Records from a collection

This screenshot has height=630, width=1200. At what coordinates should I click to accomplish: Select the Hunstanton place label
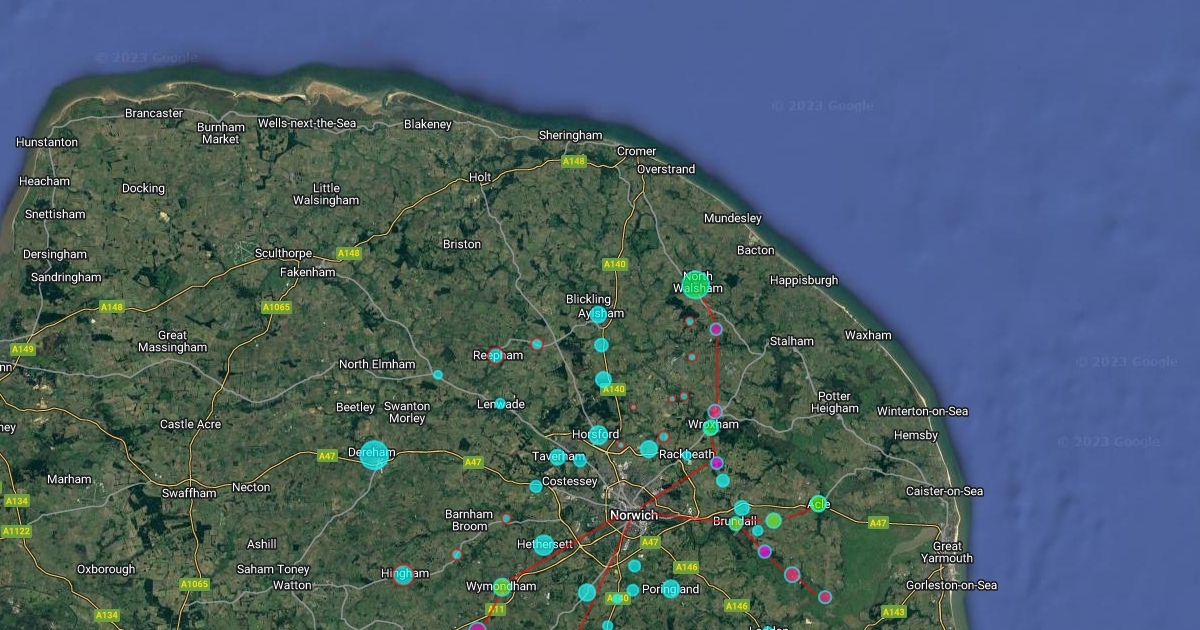point(47,143)
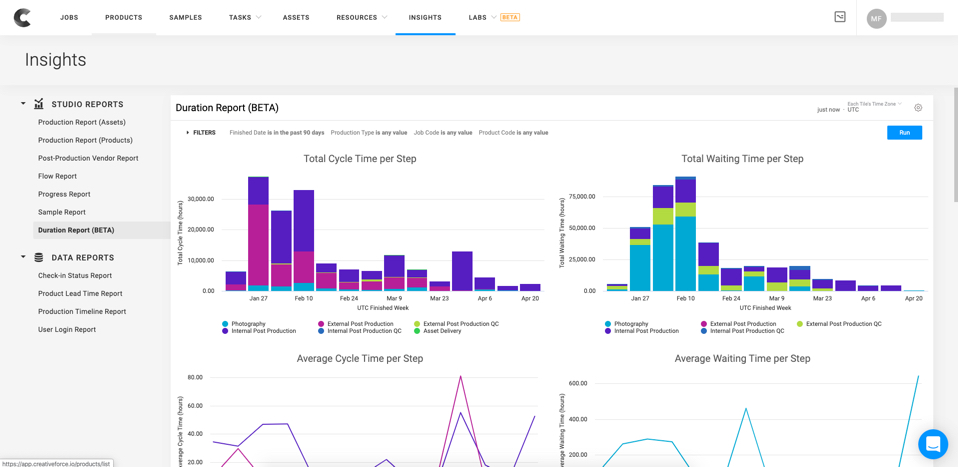Image resolution: width=958 pixels, height=467 pixels.
Task: Open the blue chat support widget
Action: 932,443
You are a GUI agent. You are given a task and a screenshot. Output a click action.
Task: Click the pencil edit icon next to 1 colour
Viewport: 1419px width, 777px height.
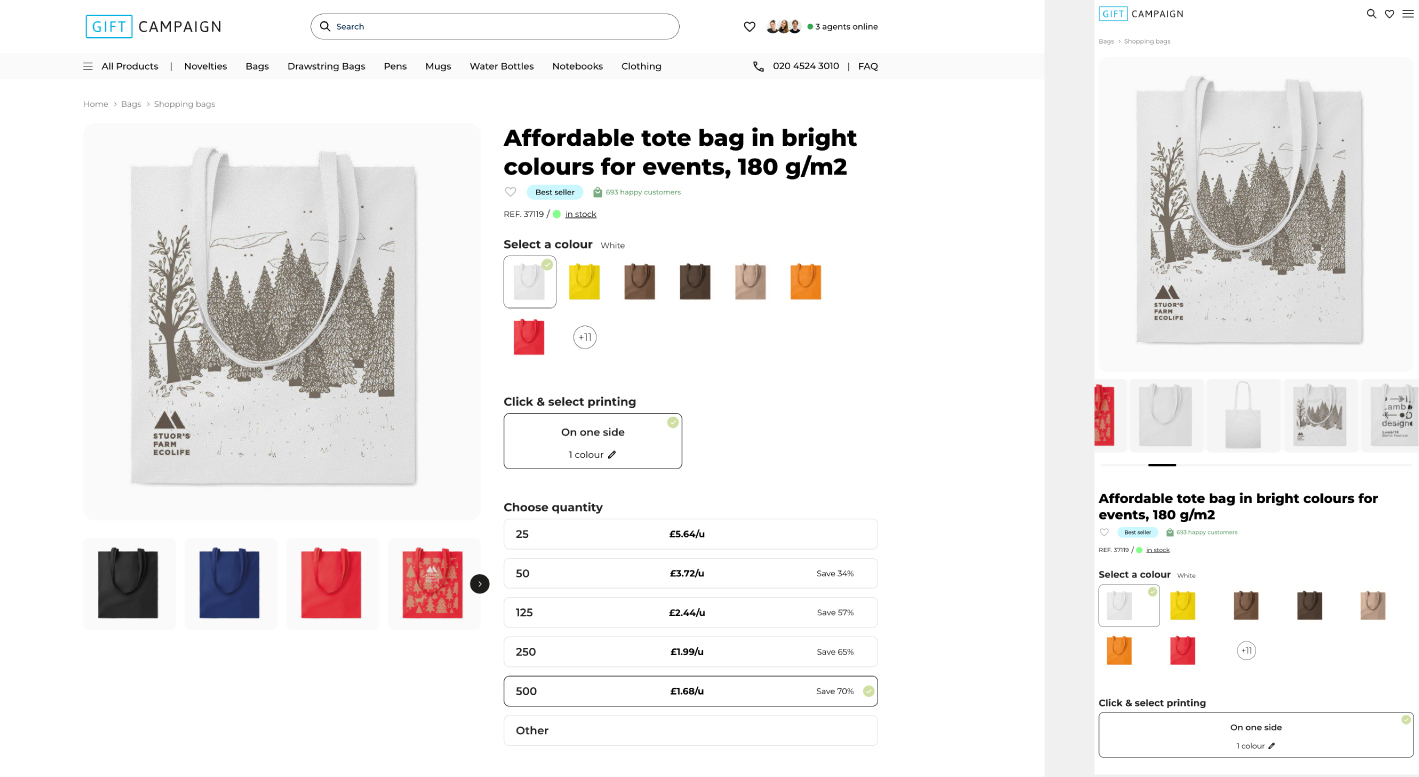[612, 455]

### WHAT TO WORK ON
Set each line of the records down exactly, leaving every picture out.

### TASK RESPONSE
This screenshot has height=630, width=1200. At what coordinates should I click to accomplish: Select the Hunstanton place label
point(47,143)
Image resolution: width=958 pixels, height=467 pixels.
Task: Open the blue chat support widget
Action: 932,443
You are a GUI agent. You are given a task and a screenshot. Output a click action.
Task: Click the pencil edit icon next to 1 colour
Viewport: 1419px width, 777px height.
[612, 455]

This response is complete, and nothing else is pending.